Au final, c’est probablement parce que les soutiens sont de plus en plus nombreux qu’ils posent de plus en plus problème et sont de plus en plus poursuivis : intimider les soutiens, les faire renoncer à leurs actions, c’est avant tout isoler les sans-papiers et les affaiblir. À Lyon, cela a fonctionné, a raconté Stéphane Maugendre : les manifestations hebdomadaires devant le centre de rétention se sont arrêtées suite aux menaces subies par les militants…
Mohammed Ouaddane : fondateur et coordinateur de projet de l’association Trajectoires, membre du collectif Docomoto.

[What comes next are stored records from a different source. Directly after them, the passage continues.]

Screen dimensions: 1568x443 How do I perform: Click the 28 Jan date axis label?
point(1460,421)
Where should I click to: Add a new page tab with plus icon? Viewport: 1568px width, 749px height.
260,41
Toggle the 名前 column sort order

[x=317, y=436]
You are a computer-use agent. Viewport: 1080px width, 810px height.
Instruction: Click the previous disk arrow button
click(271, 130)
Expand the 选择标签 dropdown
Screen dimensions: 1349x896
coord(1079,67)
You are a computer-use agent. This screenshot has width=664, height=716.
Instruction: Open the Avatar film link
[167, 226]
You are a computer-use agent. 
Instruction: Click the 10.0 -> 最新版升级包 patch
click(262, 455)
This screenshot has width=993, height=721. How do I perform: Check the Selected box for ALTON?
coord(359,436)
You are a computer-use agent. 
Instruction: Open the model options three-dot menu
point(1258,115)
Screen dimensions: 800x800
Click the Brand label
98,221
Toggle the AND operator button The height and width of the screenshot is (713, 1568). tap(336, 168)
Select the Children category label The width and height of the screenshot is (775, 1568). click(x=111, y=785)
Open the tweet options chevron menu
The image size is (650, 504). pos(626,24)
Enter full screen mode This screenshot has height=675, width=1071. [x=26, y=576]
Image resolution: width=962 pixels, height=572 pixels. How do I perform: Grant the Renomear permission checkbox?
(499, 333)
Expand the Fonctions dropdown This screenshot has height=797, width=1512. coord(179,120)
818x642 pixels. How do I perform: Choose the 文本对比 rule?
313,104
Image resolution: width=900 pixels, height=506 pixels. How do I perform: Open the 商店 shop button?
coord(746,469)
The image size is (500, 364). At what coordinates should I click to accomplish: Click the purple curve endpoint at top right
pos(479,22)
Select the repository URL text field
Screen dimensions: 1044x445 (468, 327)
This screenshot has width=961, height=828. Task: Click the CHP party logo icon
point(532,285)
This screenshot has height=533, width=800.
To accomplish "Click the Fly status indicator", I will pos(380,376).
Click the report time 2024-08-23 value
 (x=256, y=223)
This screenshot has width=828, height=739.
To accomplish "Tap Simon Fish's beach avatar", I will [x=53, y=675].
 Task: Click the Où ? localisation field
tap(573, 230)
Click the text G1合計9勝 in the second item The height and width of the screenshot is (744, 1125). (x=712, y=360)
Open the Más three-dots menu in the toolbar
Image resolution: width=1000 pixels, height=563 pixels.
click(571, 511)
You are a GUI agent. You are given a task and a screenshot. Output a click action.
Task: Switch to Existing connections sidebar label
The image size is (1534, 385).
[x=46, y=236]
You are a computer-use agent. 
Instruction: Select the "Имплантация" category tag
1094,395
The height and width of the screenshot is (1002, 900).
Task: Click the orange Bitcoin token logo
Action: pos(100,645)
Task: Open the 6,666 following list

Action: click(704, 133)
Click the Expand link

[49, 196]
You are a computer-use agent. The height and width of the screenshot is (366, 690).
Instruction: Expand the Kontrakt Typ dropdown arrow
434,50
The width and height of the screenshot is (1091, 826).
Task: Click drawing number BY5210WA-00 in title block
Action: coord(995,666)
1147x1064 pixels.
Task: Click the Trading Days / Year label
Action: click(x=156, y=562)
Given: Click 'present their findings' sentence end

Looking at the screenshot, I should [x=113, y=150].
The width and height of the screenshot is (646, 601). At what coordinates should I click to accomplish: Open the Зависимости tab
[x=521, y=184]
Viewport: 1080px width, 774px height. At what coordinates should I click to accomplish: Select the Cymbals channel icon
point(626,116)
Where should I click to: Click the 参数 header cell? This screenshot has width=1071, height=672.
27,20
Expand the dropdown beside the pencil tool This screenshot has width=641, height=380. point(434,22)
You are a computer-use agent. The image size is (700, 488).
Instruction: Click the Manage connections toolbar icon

Stéphane Maugendre : président du Gisti (Groupe d’information et de soutien des immigrés) depuis 2008.
Emmanuel Terray :anthropologue et militant de la LDH (Ligue des droits de l’homme) et grand connaisseur de la lutte des immigrés en France ces 25 dernières années.
Anzoumane Sissoko : porte-parole de la CSP75 (Coordination des sans-papiers de Paris), Anzoumane Sissoko est lui-même resté sans-papiers pendant 13 ans. Afriscope lui a consacré sa Une du numéro de septembre-octobre 2009.
(1) L’expression a été inventée par le Gisti pour sensibiliser l'opinion publique à cette question.
(2) Céséda : Code d'entrée et de séjour des étrangers et des demandeurs d'asile.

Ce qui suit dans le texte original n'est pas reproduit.